A woman announces to her friend that she is getting married for the fourth time. "How wonderful! But I hope you don't mind me asking what happened to your first husband?"

"He ate poisonous mushrooms and died."


"Oh, how tragic! What about your second husband?"

"He ate poisonous mushrooms too and died."

"Oh, how terrible! I'm almost afraid to ask you about your third husband."

"He died of a broken neck."

"A broken neck?"

"He wouldn't eat the mushrooms."
 

moreluck

golden ticket member
A Salesman


A salesman rang the bell at a suburban home, and was greeted by a nine-year-old boy puffing on a long black cigar.

Hiding his amazement, the salesman asked the boy, "Is your mother home?"

The boy took the cigar out of his mouth, flicked ashes on the carpet, and asked, "What do YOU think?"
 

moreluck

golden ticket member
SIGNS YOU CHOSE A "NO FRILLS" AIRLINE

They don't sell tickets, they sell chances.

All the insurance machines in the terminal are sold out.

Before the flight, the passengers get together and elect a pilot.


You cannot board the plane unless you have the exact change.

- **TASK DESCRIPTION**
From the jokes, extract word for word the part that opens with the words containing "They don't sell" and closes with "the exact change.". The data that comes next has no connection to the jokes above.

[Source data]
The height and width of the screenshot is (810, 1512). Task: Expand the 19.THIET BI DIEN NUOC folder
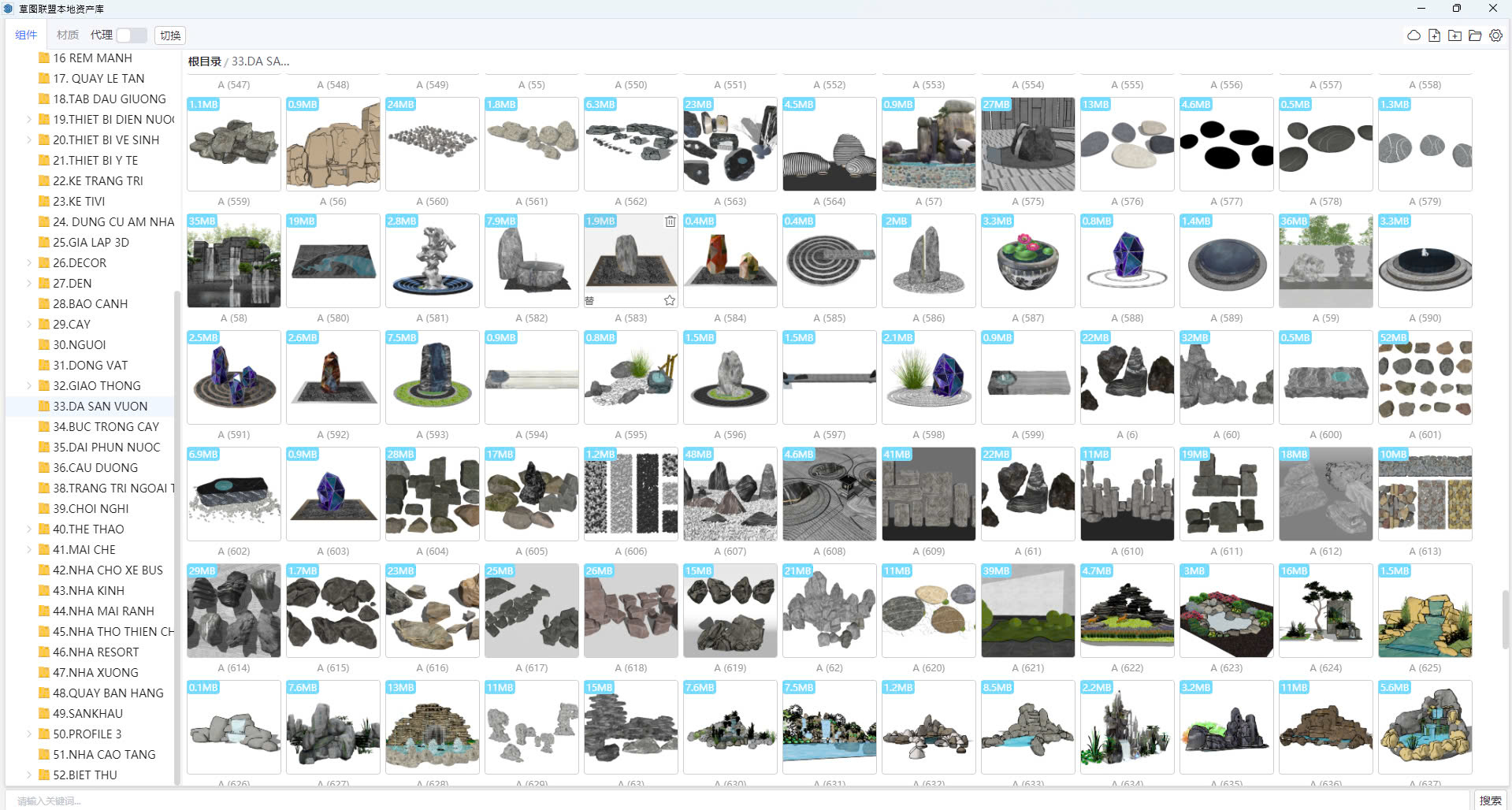tap(29, 120)
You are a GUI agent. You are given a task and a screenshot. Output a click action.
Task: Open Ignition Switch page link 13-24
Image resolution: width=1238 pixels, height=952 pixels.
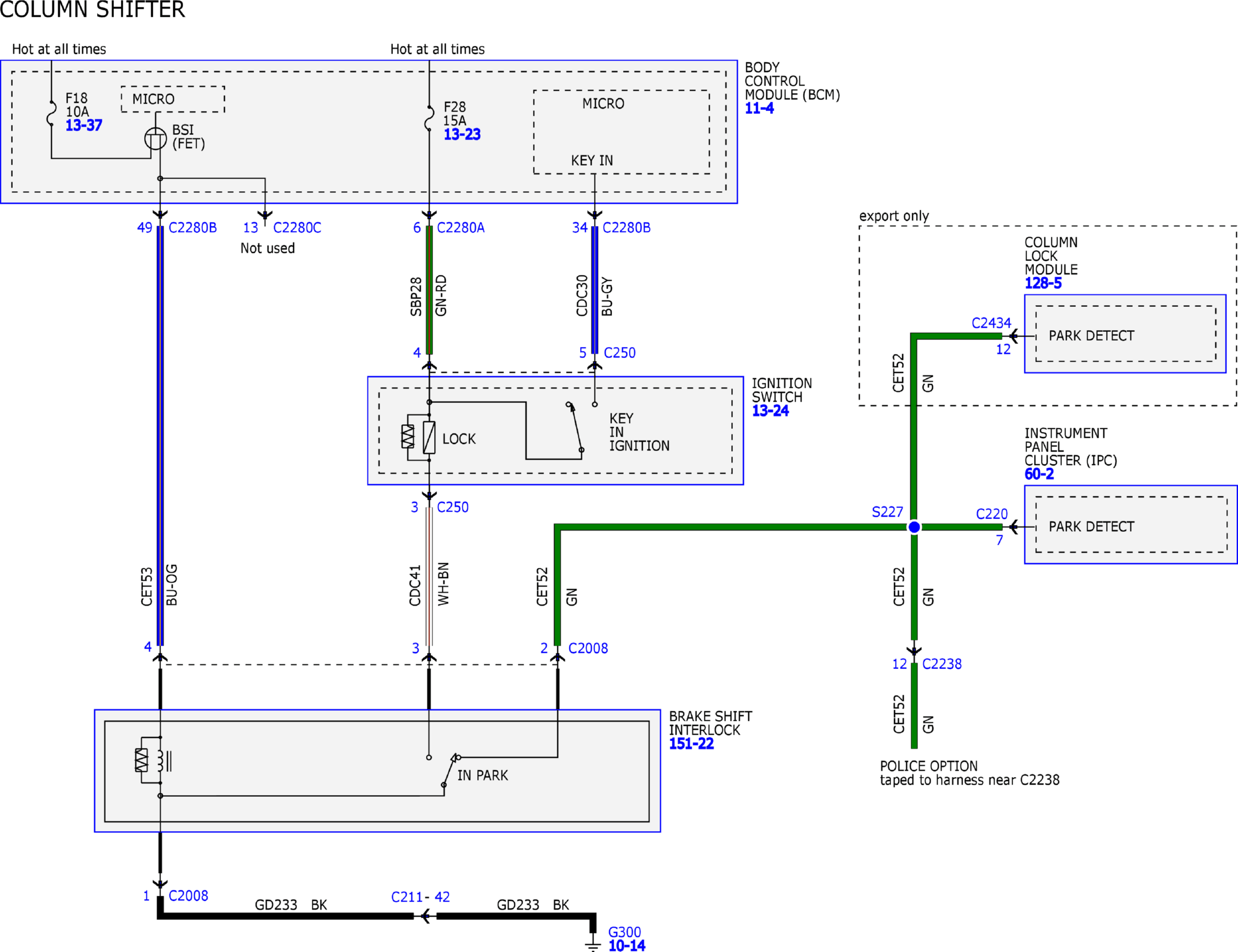click(770, 410)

- **SOLUTION**
They don't sell tickets, they sell chances.

All the insurance machines in the terminal are sold out.

Before the flight, the passengers get together and elect a pilot.


You cannot board the plane unless you have the exact change.